The AIADMK’s general council, which met on Tuesday, December 26, 2023 after a gap of one and a half years, did not send out any big message on the party’s alliance strategy for the Lok Sabha election.
It only reiterated what the party’s general secretary Edappadi K. Palaniswami and others have been saying for the last three months - no truck with the Bharatiya Janata Party (BJP) anymore. In fact, a month after snapping its ties with the national party and quitting the National Democratic Alliance (NDA) in September, Mr. Palaniswami told journalists at the party’s Omalur office in Salem district that his party would not have any alliance with the BJP for the next Assembly elections too - due in 2026.
Even though the general secretary has been talking of forming a “mega alliance,” the general council did not throw any light on the matter.
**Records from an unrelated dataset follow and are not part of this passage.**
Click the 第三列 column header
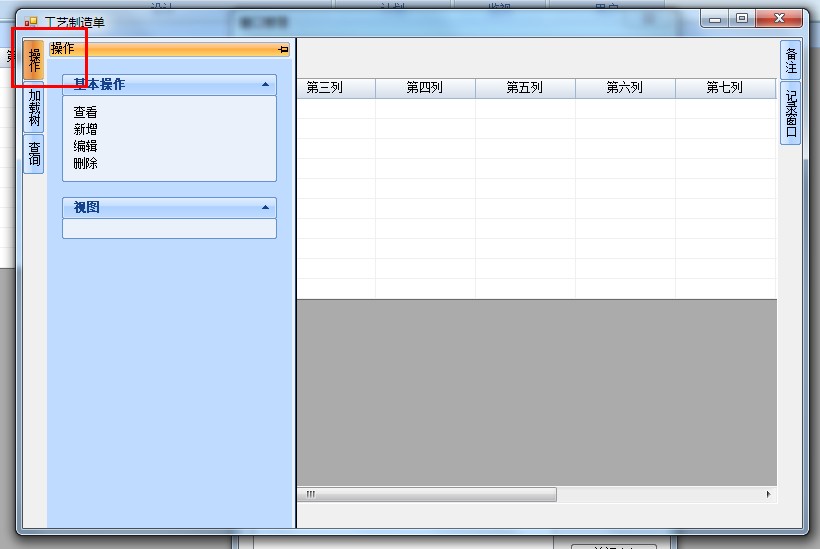click(325, 88)
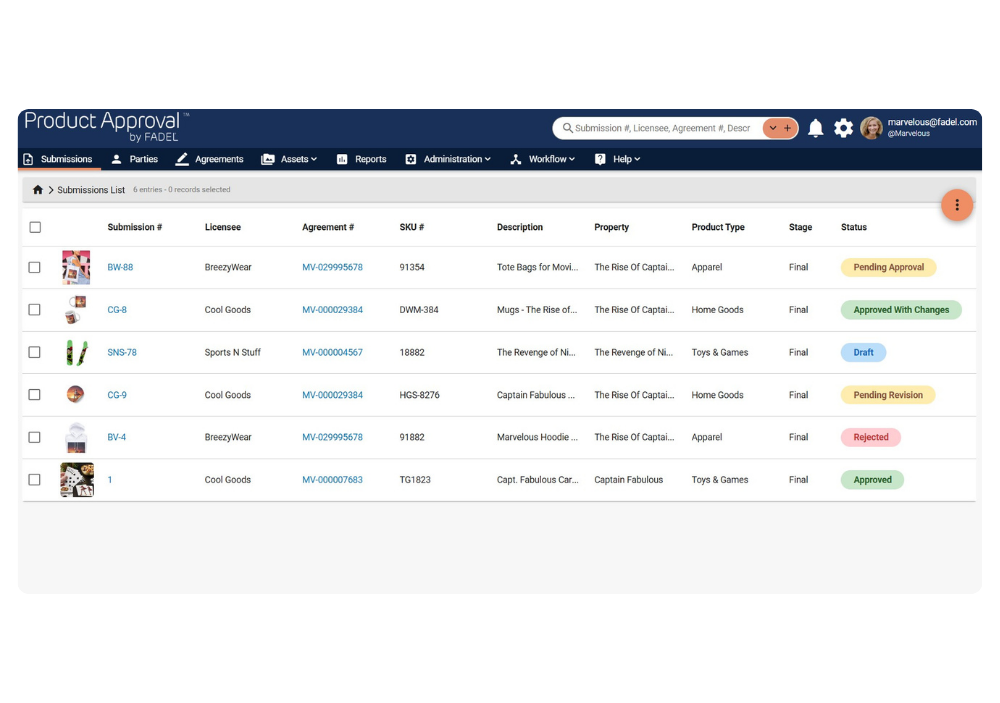The width and height of the screenshot is (1000, 703).
Task: Open agreement link MV-000004567
Action: (332, 353)
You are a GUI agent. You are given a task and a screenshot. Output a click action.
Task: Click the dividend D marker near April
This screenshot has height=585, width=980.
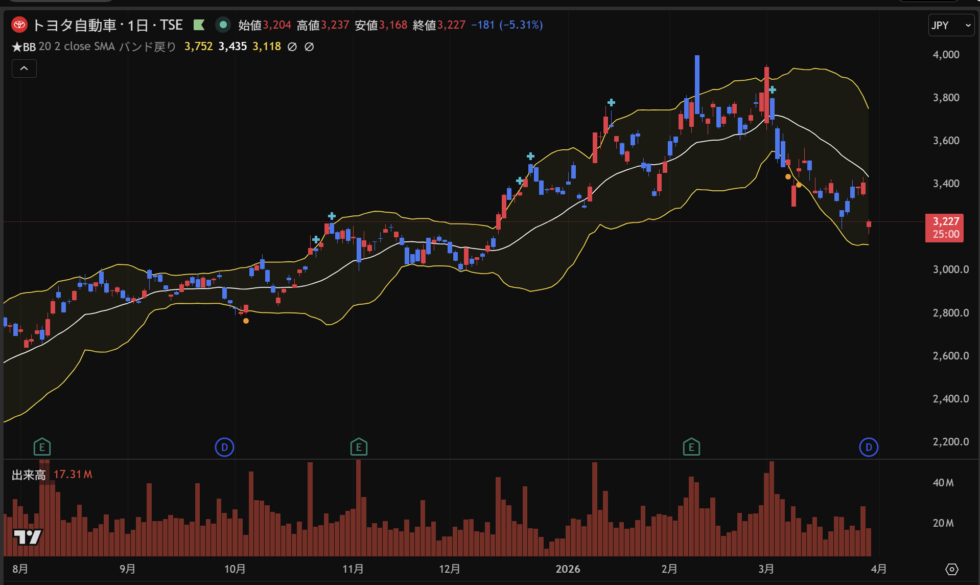[868, 446]
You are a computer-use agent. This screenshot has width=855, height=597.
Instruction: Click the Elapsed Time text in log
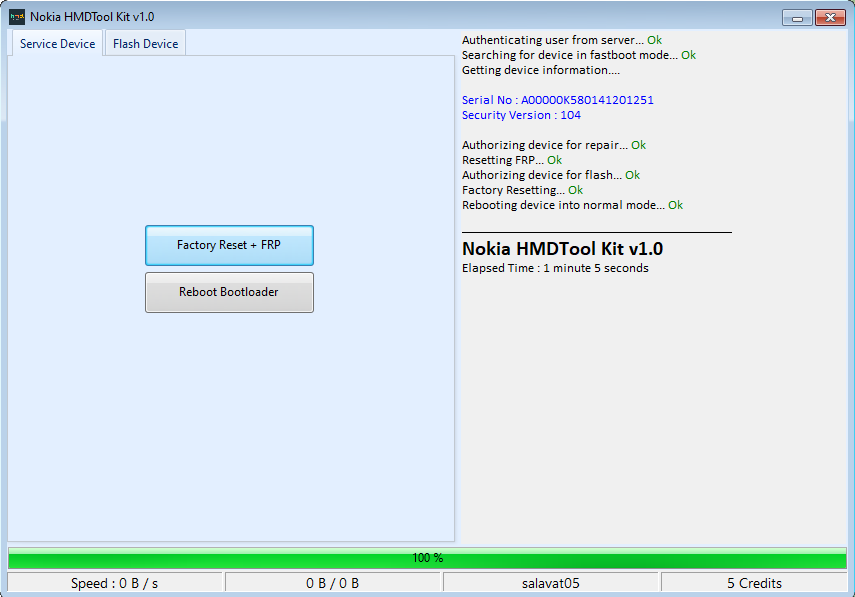pos(555,268)
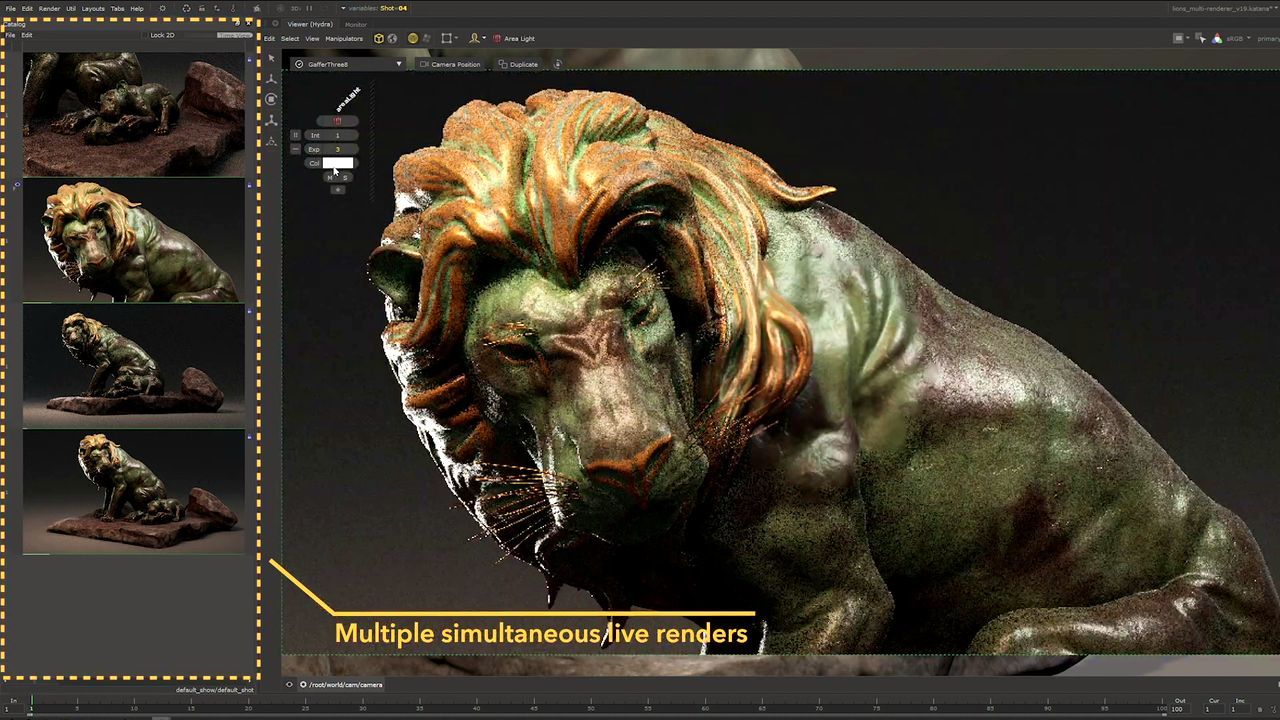1280x720 pixels.
Task: Click the Area Light icon
Action: click(497, 39)
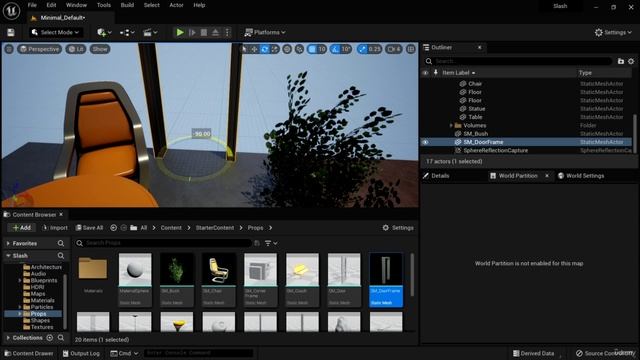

But, D. Jayakumar, organisation secretary of the party, does not see anything amiss in the way the council held its deliberations. “At the time of the Lok Sabha election, we will tell you all regarding our allies,” he observes.
On the difference in the tones of language used by the party, through its resolutions at the general council meeting, for the BJP-led government at the Centre and the DMK regime in the State, Mr. Jayakumar argues that “even when we say that we urge the Centre to act on a given issue, it is an expression of our disapproval only.”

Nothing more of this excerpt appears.